Could you copy out the rows word for word, everything from the very first one down to and including the line that contains "click(60, 331)"?

=======

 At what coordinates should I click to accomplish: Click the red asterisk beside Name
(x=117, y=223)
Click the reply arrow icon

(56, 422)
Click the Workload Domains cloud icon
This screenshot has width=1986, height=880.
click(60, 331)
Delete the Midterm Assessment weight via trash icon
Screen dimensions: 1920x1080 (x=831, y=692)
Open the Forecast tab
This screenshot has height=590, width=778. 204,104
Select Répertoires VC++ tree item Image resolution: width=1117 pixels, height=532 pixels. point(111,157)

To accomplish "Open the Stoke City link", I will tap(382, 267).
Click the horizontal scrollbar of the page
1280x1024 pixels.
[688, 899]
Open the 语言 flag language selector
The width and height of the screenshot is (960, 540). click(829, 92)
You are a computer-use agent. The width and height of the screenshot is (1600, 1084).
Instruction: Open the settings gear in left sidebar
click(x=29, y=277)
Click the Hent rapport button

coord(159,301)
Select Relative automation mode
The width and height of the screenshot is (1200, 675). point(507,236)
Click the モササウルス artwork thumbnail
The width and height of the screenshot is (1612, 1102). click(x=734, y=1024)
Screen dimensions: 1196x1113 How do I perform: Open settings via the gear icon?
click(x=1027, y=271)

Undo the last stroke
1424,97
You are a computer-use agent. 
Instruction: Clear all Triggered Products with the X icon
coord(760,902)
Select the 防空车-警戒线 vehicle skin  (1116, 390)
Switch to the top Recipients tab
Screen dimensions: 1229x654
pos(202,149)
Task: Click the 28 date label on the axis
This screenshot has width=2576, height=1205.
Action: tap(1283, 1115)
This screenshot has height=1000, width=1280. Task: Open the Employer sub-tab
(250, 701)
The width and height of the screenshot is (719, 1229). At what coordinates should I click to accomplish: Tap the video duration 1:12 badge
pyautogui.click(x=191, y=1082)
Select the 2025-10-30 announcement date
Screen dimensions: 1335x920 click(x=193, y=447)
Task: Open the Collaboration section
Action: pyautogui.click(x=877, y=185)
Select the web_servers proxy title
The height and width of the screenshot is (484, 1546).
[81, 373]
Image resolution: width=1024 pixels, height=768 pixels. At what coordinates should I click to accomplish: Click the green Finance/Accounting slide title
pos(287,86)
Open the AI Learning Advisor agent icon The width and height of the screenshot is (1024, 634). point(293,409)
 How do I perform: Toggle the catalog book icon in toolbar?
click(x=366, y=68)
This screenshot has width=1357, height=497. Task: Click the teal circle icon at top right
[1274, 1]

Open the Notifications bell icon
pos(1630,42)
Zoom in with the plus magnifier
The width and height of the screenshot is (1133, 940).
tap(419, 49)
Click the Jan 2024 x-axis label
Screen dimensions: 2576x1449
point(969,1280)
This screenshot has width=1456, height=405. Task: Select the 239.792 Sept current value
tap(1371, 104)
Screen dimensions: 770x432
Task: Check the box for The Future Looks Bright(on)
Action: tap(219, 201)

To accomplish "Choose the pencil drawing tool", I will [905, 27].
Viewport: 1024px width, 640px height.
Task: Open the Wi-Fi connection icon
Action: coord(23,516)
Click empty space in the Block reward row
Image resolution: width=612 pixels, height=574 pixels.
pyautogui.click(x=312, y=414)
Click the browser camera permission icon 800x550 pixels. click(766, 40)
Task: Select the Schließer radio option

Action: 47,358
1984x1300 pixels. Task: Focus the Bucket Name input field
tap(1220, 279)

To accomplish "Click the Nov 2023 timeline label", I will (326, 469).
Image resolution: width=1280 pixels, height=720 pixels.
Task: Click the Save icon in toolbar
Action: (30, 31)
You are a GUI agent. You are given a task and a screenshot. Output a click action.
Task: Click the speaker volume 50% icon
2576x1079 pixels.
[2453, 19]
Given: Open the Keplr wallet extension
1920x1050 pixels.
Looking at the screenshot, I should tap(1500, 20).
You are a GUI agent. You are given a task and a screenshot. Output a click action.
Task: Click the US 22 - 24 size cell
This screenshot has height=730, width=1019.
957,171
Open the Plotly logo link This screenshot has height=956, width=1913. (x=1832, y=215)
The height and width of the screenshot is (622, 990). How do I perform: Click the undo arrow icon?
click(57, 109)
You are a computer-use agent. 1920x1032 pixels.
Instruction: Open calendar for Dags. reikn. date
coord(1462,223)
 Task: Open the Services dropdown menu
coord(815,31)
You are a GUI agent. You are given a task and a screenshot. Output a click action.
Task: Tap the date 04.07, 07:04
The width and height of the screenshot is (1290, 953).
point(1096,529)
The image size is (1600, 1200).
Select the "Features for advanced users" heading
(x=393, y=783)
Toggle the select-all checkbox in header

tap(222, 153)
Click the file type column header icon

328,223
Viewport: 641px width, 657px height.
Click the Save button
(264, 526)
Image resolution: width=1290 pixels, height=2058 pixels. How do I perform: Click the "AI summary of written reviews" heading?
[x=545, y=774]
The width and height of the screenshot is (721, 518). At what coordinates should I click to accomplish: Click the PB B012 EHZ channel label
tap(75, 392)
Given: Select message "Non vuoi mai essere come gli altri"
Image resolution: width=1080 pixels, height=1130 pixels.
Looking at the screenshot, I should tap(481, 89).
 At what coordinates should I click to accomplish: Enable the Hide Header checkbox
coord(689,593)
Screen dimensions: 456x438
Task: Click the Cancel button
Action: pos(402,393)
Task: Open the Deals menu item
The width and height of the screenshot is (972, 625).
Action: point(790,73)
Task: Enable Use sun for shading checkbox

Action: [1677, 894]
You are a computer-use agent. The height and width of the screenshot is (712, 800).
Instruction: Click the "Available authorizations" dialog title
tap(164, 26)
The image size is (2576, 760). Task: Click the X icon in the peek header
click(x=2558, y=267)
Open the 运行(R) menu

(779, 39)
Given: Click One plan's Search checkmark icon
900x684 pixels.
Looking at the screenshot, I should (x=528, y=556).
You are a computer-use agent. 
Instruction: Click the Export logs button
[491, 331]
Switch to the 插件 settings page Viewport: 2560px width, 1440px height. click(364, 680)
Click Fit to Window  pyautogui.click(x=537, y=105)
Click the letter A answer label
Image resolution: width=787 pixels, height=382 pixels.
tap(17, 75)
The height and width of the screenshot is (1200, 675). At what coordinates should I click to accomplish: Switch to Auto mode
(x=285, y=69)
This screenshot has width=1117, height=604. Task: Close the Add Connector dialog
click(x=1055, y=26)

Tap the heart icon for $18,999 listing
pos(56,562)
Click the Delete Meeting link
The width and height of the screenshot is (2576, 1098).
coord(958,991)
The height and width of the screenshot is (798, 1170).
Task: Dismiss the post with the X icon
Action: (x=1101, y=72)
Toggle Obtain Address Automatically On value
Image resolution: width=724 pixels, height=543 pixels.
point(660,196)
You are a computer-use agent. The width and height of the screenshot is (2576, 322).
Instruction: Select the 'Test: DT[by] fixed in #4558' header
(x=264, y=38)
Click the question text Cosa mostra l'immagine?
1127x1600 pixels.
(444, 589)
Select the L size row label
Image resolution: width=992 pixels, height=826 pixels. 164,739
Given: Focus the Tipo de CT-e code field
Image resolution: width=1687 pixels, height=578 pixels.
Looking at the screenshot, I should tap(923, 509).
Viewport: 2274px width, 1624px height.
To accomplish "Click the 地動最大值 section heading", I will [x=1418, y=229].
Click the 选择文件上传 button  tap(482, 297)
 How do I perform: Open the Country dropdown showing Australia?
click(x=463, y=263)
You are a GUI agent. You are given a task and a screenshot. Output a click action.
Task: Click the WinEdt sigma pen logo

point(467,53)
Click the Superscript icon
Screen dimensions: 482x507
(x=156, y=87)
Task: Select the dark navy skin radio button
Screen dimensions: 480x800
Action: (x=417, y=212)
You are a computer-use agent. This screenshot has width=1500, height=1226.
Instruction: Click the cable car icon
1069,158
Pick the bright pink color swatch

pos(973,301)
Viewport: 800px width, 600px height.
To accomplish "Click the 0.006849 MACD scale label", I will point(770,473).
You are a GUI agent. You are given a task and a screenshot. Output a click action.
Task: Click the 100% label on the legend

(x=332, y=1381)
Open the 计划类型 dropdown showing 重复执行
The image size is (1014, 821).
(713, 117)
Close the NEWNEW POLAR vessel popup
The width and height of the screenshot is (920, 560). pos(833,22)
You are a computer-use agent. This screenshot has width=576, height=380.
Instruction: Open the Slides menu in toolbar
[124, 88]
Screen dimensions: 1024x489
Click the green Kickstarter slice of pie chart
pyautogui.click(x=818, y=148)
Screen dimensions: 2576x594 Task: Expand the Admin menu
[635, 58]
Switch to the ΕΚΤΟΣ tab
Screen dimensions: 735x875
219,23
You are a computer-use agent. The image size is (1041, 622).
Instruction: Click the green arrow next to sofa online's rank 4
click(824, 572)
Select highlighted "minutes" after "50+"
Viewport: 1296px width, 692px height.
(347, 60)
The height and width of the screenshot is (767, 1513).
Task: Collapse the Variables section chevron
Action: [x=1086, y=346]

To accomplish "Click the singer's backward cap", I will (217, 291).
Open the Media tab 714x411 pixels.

=======

_Full output_.
 At what coordinates should I click to accomplish: Click the red asterisk beside Name
(x=117, y=223)
Click the reply arrow icon

(56, 422)
Click the Workload Domains cloud icon
This screenshot has width=1986, height=880.
click(60, 331)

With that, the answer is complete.